**SOURCE EXTRACT:**
On 21 October 2011 16:25, Jakub Jelinek <ja...@redhat.com> wrote:
> On Fri, Oct 21, 2011 at 03:44:11PM +0200, Ira Rosen wrote:
>> But it's OK to allow modifier != NONE if it's not SLP, so we need &&, no?
>
> Well, in my patch that check was guarded by the if (slp_node ...),
> so presumably it would allow modifier == NARROW vectorization in the loops
> (otherwise some testcases would fail I'd hope).

The problem with that is that slp_node can be NULL but it can still be
an SLP stmt (as you probably have guessed judging by the following
questions ;))

>
> Is gcc_assert ((slp_node != NULL) == (STMT_SLP_TYPE (stmt_info) != 0));
> always true?

No.

> If not, when it is not?

**WRITTEN REQUEST A:**
Answer these about the GCC vectorizer email thread:
(i) At what date and time was Ira Rosen's quoted message sent?
(ii) Which condition guarded the check in Jakub Jelinek's patch?
(iii) What can slp_node be even when the statement is still an SLP statement?
**WRITTEN REQUEST B:** Carry on the GCC vectorizer email thread from its final line with a short reply to the question asked there.
Nothing in the listing matters for this.

**GIVEN INFORMATION:**
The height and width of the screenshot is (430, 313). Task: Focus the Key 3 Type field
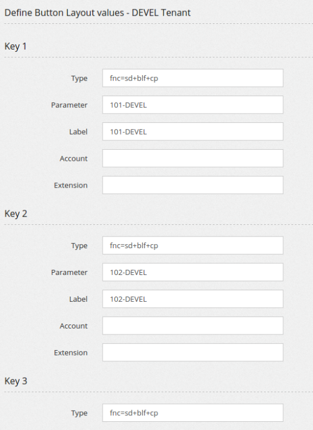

**WRITTEN ANSWER A:**
(i) Friday, October 21, 2011, at 03:44:11 PM +0200.
(ii) It was guarded by "if (slp_node ...)".
(iii) It can be NULL.

**WRITTEN ANSWER B:**
STMT_SLP_TYPE (stmt_info) != 0 may mean HYBRID_SLP_STMT, meaning that
we are vectorizing the stmt both as SLP and as regular loop
vectorization. So in the regular loop transformation of a hybrid stmt
(STMT_SLP_TYPE (stmt_info) != 0) doesn't (entail slp_node != NULL).

The other direction is always true.

> When would be slp_node == NULL
> and PURE_SLP_STMT true?

In the analysis of loop SLP. In loop SLP we analyze all the stmts of
the loop in their original order (and not as in BB SLP where we just
analyze SLP nodes). A stmt can belong to more than one SLP node, and
we may also need to vectorize it in a regular loop-vectorization way
at the same time. So, during the analysis we don't have stmt's SLP
node. (Note that during the analysis we need to know ncopies only to
verify that the operation is supported and for cost estimation).
And this is another case when 'if (STMT_SLP_TYPE (stmt_info) != 0)
then (slp_node != NULL)' is false.

I hope this makes sense.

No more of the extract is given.